On 15-Apr-15 11:10 AM, Minh Hon Chau wrote:
> Hi Praveen,
>
> I'm trying to reproduce #309 also. At the time fault happens during
> standby assignment that escalated to nodeFailover, the SU on the other
> node has already done active assignment. So I see the code inside "if
> (all_assignments_done(a_susi->su)) {" always runs
>
> ------------------------------------------------------------------------
>
> /* the SI relationships to the SU is quiesced assigned and the
> * other SU is being modified to Active. If this
> * SU admin is shutdown change to LOCK. If this SU switch state
> * is true change to false. Remove the SU from operation list.

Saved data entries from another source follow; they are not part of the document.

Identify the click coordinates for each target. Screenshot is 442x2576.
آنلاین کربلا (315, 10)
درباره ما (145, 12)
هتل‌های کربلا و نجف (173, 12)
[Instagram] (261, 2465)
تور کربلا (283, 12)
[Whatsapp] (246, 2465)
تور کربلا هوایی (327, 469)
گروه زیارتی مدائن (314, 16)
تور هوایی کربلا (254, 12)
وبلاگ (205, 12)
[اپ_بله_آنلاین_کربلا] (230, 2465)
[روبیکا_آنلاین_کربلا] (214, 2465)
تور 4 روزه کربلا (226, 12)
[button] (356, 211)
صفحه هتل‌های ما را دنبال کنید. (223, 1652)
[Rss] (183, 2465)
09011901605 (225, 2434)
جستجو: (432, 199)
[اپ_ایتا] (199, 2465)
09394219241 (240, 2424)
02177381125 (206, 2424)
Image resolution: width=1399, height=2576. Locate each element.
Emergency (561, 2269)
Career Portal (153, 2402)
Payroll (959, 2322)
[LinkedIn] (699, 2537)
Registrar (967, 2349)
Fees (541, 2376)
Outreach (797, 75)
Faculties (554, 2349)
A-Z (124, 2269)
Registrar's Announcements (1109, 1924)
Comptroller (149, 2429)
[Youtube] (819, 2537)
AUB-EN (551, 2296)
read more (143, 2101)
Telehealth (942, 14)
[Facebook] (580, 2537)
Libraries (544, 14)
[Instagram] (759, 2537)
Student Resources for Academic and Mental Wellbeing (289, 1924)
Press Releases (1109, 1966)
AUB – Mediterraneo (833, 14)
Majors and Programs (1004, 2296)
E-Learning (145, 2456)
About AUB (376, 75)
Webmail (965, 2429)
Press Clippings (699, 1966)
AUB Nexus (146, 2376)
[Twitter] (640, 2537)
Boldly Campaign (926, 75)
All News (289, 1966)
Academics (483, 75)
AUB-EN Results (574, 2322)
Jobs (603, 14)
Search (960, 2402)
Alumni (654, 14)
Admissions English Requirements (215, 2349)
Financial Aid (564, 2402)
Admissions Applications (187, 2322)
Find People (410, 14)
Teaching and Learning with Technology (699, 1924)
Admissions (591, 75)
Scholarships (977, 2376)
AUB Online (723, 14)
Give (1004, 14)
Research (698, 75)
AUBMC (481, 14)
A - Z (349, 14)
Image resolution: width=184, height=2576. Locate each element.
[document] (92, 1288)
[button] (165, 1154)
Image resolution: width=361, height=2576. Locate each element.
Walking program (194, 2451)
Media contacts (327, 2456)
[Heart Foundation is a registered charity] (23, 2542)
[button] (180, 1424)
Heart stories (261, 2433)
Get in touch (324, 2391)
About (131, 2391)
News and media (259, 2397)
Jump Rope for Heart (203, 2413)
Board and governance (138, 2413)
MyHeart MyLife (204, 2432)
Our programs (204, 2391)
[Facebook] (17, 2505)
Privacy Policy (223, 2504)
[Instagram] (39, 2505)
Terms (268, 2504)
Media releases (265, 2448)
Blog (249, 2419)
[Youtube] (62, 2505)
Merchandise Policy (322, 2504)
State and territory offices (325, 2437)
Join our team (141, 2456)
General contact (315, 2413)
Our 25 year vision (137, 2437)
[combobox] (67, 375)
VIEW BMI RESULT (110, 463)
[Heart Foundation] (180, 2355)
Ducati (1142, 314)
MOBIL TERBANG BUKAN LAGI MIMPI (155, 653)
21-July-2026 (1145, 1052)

> * Add that SU to the operation list . Change state to
> * SG_realign state. Free all the SI assignments to this SU.
> */
>
> if (all_assignments_done(a_susi->su)) {
> /* Since Act assignment is completely done, so
> we don't expect any response from Act su. */
> avd_sg_su_oper_list_del(cb, su, false);
> su->delete_all_susis();
> su->set_su_switch(AVSV_SI_TOGGLE_STABLE);
> m_AVD_SET_SG_FSM(cb, (su->sg_of_su), AVD_SG_FSM_STABLE);
> /*As sg is stable, screen for si dependencies and take action on
> whole sg*/
> avd_sidep_update_si_dep_state_for_all_sis(su->sg_of_su);
> avd_sidep_sg_take_action(su->sg_of_su);
> } else {
>
> ------------------------------------------------------------------------
>
> If I understand correctly, the active su assignment on the other node
> must be done before amfd starts sending standby assignment to the
> quiesced su. Can you share the steps to reproduce #309?
>
Steps for reprodcing #309 are given in the ticket itself. These are:
"
perform si-swap operation on SI1. SU1(on pl3) which was active and was
receiving standby, rejected the standby assginment.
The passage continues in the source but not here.